Четырнадцать раз переиздавался отдельной книжкой "Багаж" с рисунками Лебедева. Сперва - точно такой же, как первое издание. Но уже в третьем издании (1929) появляется новая обложка, служившая затем "Багажу" вплоть до десятого издания. На ней, вместо одной из иллюстраций (повторяющейся затем в уменьшенном виде в тексте), мы видим пирамиду вещей и двух собак на них - большую и маленькую. Художник здесь не предваряет события (истерику дамы, изображавшуюся в первых изданиях), но лишь представляет читателю основной предмет будущего повествования. Вместо смело разорванной, забавно неустойчивой композиции с падающей дамой обложка получила теперь прочную конструктивную устойчивость. Рисунок хорошо связался со шрифтом, уже не вставленным в свободный уголок, а четко организующим плоскость. И в этом же третьем издании изменяются некоторые, пока еще только второстепенные, детали самих иллюстраций. Иначе нарисован товарный вагон - он стал из игрушечного настоящим, потому что художник уточнил и проработал его конструкцию, колеса и рессоры над ними, окошко, дверь, графические знаки на стенах. Подробностей добавилось немного, рисунок остался плоскостным, схематичным и четким, а все-таки впечатление от книжки существенно изменилось. От этого вагона, несколько раз повторяющегося на разных разворотах, и все происшествие с багажом стало менее игрушечным, получило большую конкретность. Следующий эпизод в приключениях лебедевского "Багажа" - девятое издание, 1935 год, где изменения оказались гораздо более значительными. Хотя здесь и сохранены уже знакомая нам обложка (второй ее вариант) и некоторые иллюстрации, это, в сущности, совсем новая книжка. Лебедев увеличил ее формат и количество страниц, по-иному расположил рисунки, часть их заменил и добавил новые.

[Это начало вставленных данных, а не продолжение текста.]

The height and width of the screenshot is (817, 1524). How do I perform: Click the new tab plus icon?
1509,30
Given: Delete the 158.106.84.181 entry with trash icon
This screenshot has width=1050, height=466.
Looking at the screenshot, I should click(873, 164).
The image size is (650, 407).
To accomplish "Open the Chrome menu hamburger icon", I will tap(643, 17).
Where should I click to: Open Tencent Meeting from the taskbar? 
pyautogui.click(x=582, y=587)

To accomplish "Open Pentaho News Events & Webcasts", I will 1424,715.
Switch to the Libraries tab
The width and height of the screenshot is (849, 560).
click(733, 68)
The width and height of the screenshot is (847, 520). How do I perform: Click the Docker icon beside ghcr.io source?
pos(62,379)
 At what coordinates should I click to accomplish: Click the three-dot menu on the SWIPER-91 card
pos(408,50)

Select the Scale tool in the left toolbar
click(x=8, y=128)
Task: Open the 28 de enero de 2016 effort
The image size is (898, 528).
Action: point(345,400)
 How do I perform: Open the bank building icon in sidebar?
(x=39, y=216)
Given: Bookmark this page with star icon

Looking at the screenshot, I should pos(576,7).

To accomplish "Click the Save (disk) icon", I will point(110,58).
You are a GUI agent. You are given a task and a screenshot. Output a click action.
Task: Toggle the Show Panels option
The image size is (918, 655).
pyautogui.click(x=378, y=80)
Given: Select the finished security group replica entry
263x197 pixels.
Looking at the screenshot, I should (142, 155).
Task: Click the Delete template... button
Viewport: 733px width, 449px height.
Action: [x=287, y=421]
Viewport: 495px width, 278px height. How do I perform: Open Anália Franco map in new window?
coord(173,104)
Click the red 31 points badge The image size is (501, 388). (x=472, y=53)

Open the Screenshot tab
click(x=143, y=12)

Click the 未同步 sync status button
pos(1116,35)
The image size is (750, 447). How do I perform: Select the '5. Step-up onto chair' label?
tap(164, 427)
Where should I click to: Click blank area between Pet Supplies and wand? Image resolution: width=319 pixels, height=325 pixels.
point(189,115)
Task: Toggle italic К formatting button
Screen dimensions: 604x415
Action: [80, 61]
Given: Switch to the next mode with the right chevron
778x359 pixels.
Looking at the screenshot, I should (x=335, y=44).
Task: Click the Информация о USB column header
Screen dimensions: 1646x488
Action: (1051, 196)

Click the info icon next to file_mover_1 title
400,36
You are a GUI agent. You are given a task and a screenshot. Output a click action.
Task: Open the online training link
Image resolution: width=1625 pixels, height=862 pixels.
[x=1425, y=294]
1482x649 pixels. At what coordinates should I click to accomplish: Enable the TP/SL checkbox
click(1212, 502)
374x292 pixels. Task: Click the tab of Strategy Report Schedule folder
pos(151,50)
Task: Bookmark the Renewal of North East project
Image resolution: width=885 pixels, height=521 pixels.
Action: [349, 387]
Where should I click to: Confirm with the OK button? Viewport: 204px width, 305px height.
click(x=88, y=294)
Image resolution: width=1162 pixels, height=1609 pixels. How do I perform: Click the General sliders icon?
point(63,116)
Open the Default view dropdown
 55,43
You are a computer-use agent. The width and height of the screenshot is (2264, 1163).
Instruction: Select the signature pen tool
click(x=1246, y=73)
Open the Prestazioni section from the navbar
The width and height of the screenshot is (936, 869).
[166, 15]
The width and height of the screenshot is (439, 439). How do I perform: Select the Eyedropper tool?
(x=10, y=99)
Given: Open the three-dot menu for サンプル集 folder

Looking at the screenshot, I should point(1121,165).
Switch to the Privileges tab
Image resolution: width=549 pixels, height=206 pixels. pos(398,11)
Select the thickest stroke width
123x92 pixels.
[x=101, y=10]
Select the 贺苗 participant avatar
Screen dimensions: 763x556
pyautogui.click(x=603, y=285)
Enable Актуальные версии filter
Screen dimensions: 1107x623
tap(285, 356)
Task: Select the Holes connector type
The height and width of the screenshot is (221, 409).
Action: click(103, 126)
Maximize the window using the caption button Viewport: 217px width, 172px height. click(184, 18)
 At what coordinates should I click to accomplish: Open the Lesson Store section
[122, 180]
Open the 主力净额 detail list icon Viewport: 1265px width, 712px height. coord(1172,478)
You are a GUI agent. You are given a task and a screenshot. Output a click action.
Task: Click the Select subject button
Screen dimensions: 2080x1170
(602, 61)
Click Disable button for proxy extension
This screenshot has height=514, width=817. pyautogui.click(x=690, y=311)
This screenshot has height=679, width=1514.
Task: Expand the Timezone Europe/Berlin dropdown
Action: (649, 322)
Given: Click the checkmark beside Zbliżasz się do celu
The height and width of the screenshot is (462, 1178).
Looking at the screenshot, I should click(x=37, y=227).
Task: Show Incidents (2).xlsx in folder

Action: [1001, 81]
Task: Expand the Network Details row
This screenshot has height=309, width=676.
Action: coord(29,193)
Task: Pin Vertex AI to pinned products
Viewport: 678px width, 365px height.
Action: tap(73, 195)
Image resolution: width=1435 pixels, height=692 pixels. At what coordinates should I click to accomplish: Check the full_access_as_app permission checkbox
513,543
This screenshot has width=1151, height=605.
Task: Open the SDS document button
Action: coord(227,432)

Прежде всего в этом "Багаже" действует уже совсем другая дама. Тощая, длинноносая, очень чопорная, она лишена свиноподобной вульгарности прежней. Старый враг Лебедева - нэпман, отошел в прошлое, стал не актуален, и потому художник решил переадресовать стихи Маршака другому персонажу - этой даме "из бывших", с ее манерной надменностью и претензиями на утраченный аристократизм. Изображена она с той же откровенной антипатией, как и первая, но при всей гротескности охарактеризована гораздо конкретнее. Ее семенящая походка и жеманная мимика делают эту даму уже не условной куклой, а реальным, зло, но точно охарактеризованным персонажем. Да и весь графический рассказ в этой книжке оброс многими подробностями, из лаконичного анекдота стал забавной историей. Лебедев построил его на живом, несколько скачкообразном ритме, напоминающем, пожалуй, об угловатой подвижности мультипликационного экрана. Художник два-три раза повторяет на одном развороте одни и те же изображения - товарный вагон, даму, большого пса, сдвигает их по диагонали, срезает перегибом корешка или обрезом страницы. Движение, таким образом, не замыкается пределами разворота, перебрасывается через край страницы на следующий, всю книжку пронизывая забавной и пестрой суетой. В этой новой композиции и сами вещи стали более подвижными, они не застывают в неизменной плоскостной композиции, а сыплются из открытых дверей вагона, нагромождаются беспорядочными кучами. Характерно, что подобную же мультипликационную подвижность подчеркнуто комического персонажа, карикатурную остроту жестов и мимики разрабатывал Лебедев и в рисунках к вышедшему в свет годом ранее изданию книжки С. Маршака "Вот какой рассеянный". Все же новый вариант иллюстраций к "Багажу" в девятом издании оказался во многих отношениях двойственным, не цельным. Недаром же половина рисунков здесь старые, хотя в новом окружении их восприятие отчасти изменилось. Очевидно, и художника такое решение не вполне удовлетворяло. Уже год спустя, в десятом издании, последнем из довоенных, он дает опять новое решение той же темы. С одной стороны, Лебедев вернулся здесь к формату и композиции первоначальных изданий, к прежнему числу страниц и расположению всех рисунков. С другой - он заново перерисовал большинство иллюстраций, дал новые и гораздо более конкретные характеристики всем своим персонажам.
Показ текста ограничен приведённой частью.